__AVAILABLE DATA__.
○ ○ ○ ○

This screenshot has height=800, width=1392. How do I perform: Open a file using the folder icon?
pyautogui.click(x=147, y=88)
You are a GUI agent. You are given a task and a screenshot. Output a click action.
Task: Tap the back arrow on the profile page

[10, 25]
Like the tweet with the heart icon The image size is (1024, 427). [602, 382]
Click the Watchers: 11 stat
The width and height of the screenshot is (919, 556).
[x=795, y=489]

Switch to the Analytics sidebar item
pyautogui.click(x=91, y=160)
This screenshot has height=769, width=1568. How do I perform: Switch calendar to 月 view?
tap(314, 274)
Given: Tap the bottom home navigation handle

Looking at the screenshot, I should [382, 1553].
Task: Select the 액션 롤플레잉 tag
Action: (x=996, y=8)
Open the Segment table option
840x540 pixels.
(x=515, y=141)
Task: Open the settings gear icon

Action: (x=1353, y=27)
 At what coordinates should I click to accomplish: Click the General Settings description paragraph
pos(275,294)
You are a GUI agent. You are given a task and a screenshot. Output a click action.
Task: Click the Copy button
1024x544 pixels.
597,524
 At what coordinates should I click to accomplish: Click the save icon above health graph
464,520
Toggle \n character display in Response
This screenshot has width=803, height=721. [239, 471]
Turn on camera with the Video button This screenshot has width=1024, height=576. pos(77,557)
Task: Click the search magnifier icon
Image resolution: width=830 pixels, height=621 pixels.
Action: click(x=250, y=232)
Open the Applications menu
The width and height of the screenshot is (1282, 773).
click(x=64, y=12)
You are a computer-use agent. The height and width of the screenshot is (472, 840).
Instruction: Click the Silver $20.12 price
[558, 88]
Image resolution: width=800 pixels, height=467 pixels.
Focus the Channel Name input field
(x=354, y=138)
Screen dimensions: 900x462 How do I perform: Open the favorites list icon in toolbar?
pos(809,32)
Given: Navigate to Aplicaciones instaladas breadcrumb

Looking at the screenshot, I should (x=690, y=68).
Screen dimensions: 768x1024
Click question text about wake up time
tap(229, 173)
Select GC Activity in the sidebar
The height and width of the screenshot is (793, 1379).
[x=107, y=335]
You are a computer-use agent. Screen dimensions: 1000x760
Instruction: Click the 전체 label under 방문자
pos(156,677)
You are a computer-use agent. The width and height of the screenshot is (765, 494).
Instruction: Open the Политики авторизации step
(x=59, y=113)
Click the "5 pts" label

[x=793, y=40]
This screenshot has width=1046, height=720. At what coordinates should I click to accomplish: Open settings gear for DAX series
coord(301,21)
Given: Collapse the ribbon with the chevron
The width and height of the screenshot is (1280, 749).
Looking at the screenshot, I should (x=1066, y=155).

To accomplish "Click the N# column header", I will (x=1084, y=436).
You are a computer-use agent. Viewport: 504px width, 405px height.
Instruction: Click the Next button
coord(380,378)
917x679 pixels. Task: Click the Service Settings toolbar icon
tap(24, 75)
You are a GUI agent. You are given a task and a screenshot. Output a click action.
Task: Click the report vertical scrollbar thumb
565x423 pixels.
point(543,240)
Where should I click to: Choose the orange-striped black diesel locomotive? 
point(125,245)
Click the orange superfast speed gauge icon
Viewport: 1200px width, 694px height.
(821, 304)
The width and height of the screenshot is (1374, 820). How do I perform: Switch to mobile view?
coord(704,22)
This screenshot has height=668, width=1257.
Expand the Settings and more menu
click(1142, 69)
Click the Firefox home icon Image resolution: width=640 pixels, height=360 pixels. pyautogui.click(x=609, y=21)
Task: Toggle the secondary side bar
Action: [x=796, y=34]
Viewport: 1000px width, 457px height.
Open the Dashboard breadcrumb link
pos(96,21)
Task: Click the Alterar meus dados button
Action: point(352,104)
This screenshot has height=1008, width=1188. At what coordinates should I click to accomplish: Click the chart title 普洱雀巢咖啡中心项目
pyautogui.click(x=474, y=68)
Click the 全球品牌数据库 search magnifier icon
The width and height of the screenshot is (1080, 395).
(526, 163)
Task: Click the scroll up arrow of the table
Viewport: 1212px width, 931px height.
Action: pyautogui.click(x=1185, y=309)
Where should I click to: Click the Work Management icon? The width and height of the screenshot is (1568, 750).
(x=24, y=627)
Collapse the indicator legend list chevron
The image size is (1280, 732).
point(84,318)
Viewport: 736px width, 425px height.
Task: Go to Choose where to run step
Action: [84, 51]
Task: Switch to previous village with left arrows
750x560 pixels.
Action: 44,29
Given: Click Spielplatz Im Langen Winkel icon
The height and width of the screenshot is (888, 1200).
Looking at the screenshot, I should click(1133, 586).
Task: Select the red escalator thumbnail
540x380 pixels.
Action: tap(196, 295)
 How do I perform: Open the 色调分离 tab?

○ ○ ○ ○

__INSTRUCTIONS FOR THE TASK__. Output the records in full, keeping them exactly as they are.

__RESULT OF THIS EXERCISE__.
This screenshot has height=800, width=1392. How do I perform: Open a file using the folder icon?
pyautogui.click(x=147, y=88)
You are a GUI agent. You are given a task and a screenshot. Output a click action.
Task: Tap the back arrow on the profile page

[10, 25]
Like the tweet with the heart icon The image size is (1024, 427). [602, 382]
Click the Watchers: 11 stat
The width and height of the screenshot is (919, 556).
[x=795, y=489]

Switch to the Analytics sidebar item
pyautogui.click(x=91, y=160)
This screenshot has height=769, width=1568. How do I perform: Switch calendar to 月 view?
tap(314, 274)
Given: Tap the bottom home navigation handle

Looking at the screenshot, I should [382, 1553].
Task: Select the 액션 롤플레잉 tag
Action: (x=996, y=8)
Open the Segment table option
840x540 pixels.
(x=515, y=141)
Task: Open the settings gear icon

Action: (x=1353, y=27)
 At what coordinates should I click to accomplish: Click the General Settings description paragraph
pos(275,294)
You are a GUI agent. You are given a task and a screenshot. Output a click action.
Task: Click the Copy button
1024x544 pixels.
597,524
 At what coordinates should I click to accomplish: Click the save icon above health graph
464,520
Toggle \n character display in Response
This screenshot has width=803, height=721. [239, 471]
Turn on camera with the Video button This screenshot has width=1024, height=576. pos(77,557)
Task: Click the search magnifier icon
Image resolution: width=830 pixels, height=621 pixels.
Action: click(x=250, y=232)
Open the Applications menu
The width and height of the screenshot is (1282, 773).
click(x=64, y=12)
You are a computer-use agent. The height and width of the screenshot is (472, 840).
Instruction: Click the Silver $20.12 price
[558, 88]
Image resolution: width=800 pixels, height=467 pixels.
Focus the Channel Name input field
(x=354, y=138)
Screen dimensions: 900x462 How do I perform: Open the favorites list icon in toolbar?
pos(809,32)
Given: Navigate to Aplicaciones instaladas breadcrumb

Looking at the screenshot, I should (x=690, y=68).
Screen dimensions: 768x1024
Click question text about wake up time
tap(229, 173)
Select GC Activity in the sidebar
The height and width of the screenshot is (793, 1379).
[x=107, y=335]
You are a computer-use agent. Screen dimensions: 1000x760
Instruction: Click the 전체 label under 방문자
pos(156,677)
You are a computer-use agent. The width and height of the screenshot is (765, 494).
Instruction: Open the Политики авторизации step
(x=59, y=113)
Click the "5 pts" label

[x=793, y=40]
This screenshot has width=1046, height=720. At what coordinates should I click to accomplish: Open settings gear for DAX series
coord(301,21)
Given: Collapse the ribbon with the chevron
The width and height of the screenshot is (1280, 749).
Looking at the screenshot, I should (x=1066, y=155).

To accomplish "Click the N# column header", I will (x=1084, y=436).
You are a computer-use agent. Viewport: 504px width, 405px height.
Instruction: Click the Next button
coord(380,378)
917x679 pixels. Task: Click the Service Settings toolbar icon
tap(24, 75)
You are a GUI agent. You are given a task and a screenshot. Output a click action.
Task: Click the report vertical scrollbar thumb
565x423 pixels.
point(543,240)
Where should I click to: Choose the orange-striped black diesel locomotive? 
point(125,245)
Click the orange superfast speed gauge icon
Viewport: 1200px width, 694px height.
(821, 304)
The width and height of the screenshot is (1374, 820). How do I perform: Switch to mobile view?
coord(704,22)
This screenshot has height=668, width=1257.
Expand the Settings and more menu
click(1142, 69)
Click the Firefox home icon Image resolution: width=640 pixels, height=360 pixels. pyautogui.click(x=609, y=21)
Task: Toggle the secondary side bar
Action: [x=796, y=34]
Viewport: 1000px width, 457px height.
Open the Dashboard breadcrumb link
pos(96,21)
Task: Click the Alterar meus dados button
Action: point(352,104)
This screenshot has height=1008, width=1188. At what coordinates should I click to accomplish: Click the chart title 普洱雀巢咖啡中心项目
pyautogui.click(x=474, y=68)
Click the 全球品牌数据库 search magnifier icon
The width and height of the screenshot is (1080, 395).
(526, 163)
Task: Click the scroll up arrow of the table
Viewport: 1212px width, 931px height.
Action: pyautogui.click(x=1185, y=309)
Where should I click to: Click the Work Management icon? The width and height of the screenshot is (1568, 750).
(x=24, y=627)
Collapse the indicator legend list chevron
The image size is (1280, 732).
point(84,318)
Viewport: 736px width, 425px height.
Task: Go to Choose where to run step
Action: [84, 51]
Task: Switch to previous village with left arrows
750x560 pixels.
Action: 44,29
Given: Click Spielplatz Im Langen Winkel icon
The height and width of the screenshot is (888, 1200).
Looking at the screenshot, I should click(1133, 586).
Task: Select the red escalator thumbnail
540x380 pixels.
Action: tap(196, 295)
 How do I perform: Open the 色调分离 tab?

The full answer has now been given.